After choosing your initial business structure, and after you reevaluate you can change your structure as the business grows.
A sole proprietorship costs nothing to establish, but offer no protection whatsoever. Sole proprietorship is when a person does not form a business entity and they operate their business as themselves. In the eyes of the law, you are your business in a sole proprietorship. This can be a risky setup because if your business is sued then you are personally responsible for all of the debts and liabilities. This means your personal assets like your home, cars, and bank accounts are at risk of being used to cover those debts. An advantage through this, is called pass-through taxation. Sole proprietorship income pass this through right to the owner’s individual tax return, this means no corporate tax return and no double taxation. These are also a lot easier to set up and have flexible management.
LLC’s, Limited liability company, are the best business structure for majority of entrepreneurs. You get the best of both worlds between a sole proprietorship and a corporation. It is a legal entity used to run a business or used to hold assets like real estate, boats, or aircraft. The owners of an LLC are called members. An LLC can be owned by 1 person, a single member LLC, or 2 or more people called a Multi-member LLC. An LLC is a business structure, designed specifically to protect your personal assets from the liabilities of the business. An LLC provides liability protection, your personal assets are protected against creditors, offered pass-through taxation and may avoid the double taxation.

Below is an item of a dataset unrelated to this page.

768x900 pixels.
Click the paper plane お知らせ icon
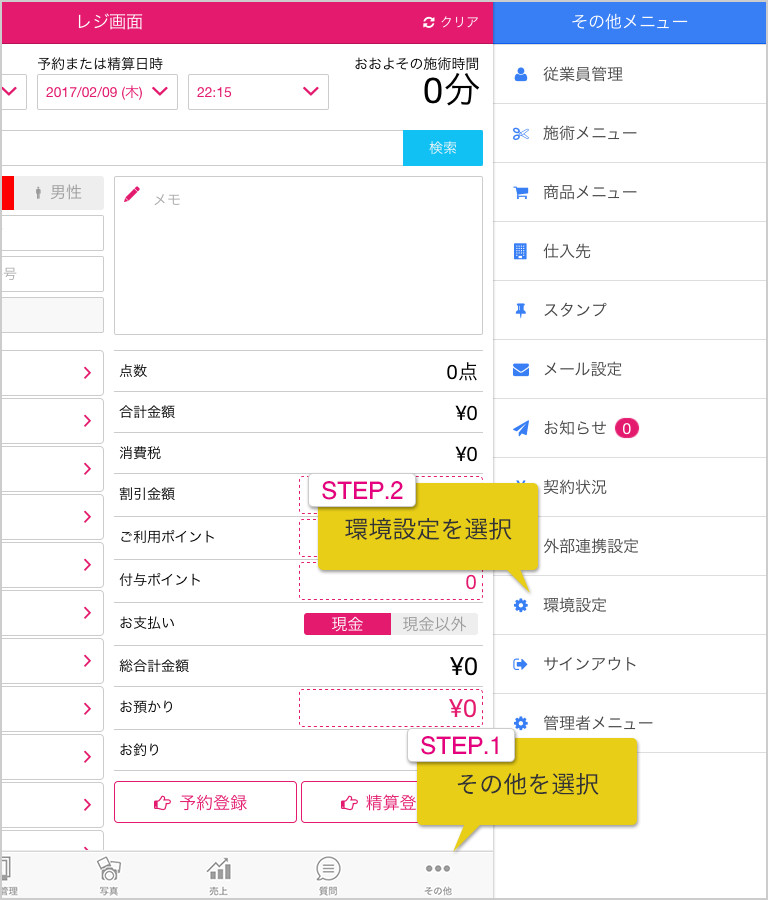point(521,428)
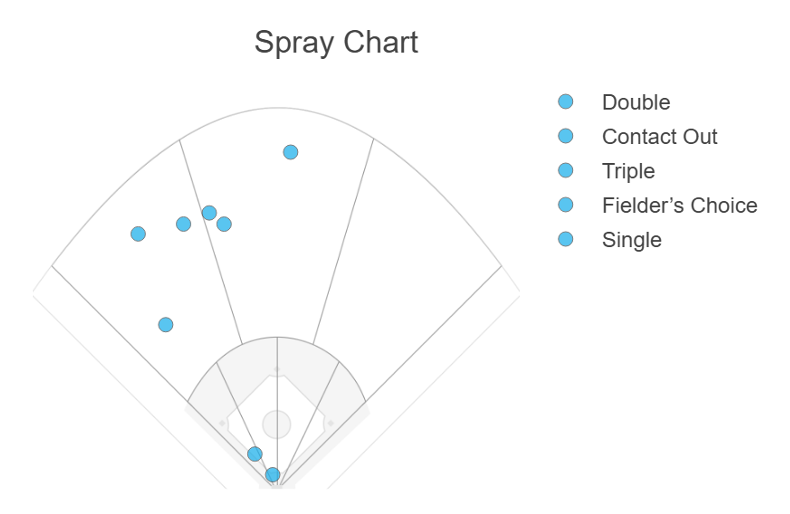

A corporation is a legal entity and most often used to run large companies with shareholders. After forming a corporation, you have to elect a board of directors to oversee the company and have to elect corporate officers to execute and run day-to-day business. A corporation is best suited for companies that want to go public on the stock market via an Initial Public Offering (IPO). Corporations are required to hold annual meetings, record all meeting notes and issue shares to the stockholders. A disadvantage of a corporation is the double taxation, the corporation must pay taxes at the federal level and then the owners must pay taxes again on their dividends, on their individual tax returns. The advantage, however, is liability protection, the owners are protected from the debts and liabilities of the business. For an entrepreneur, this would be quite complex and costly to maintain just starting out.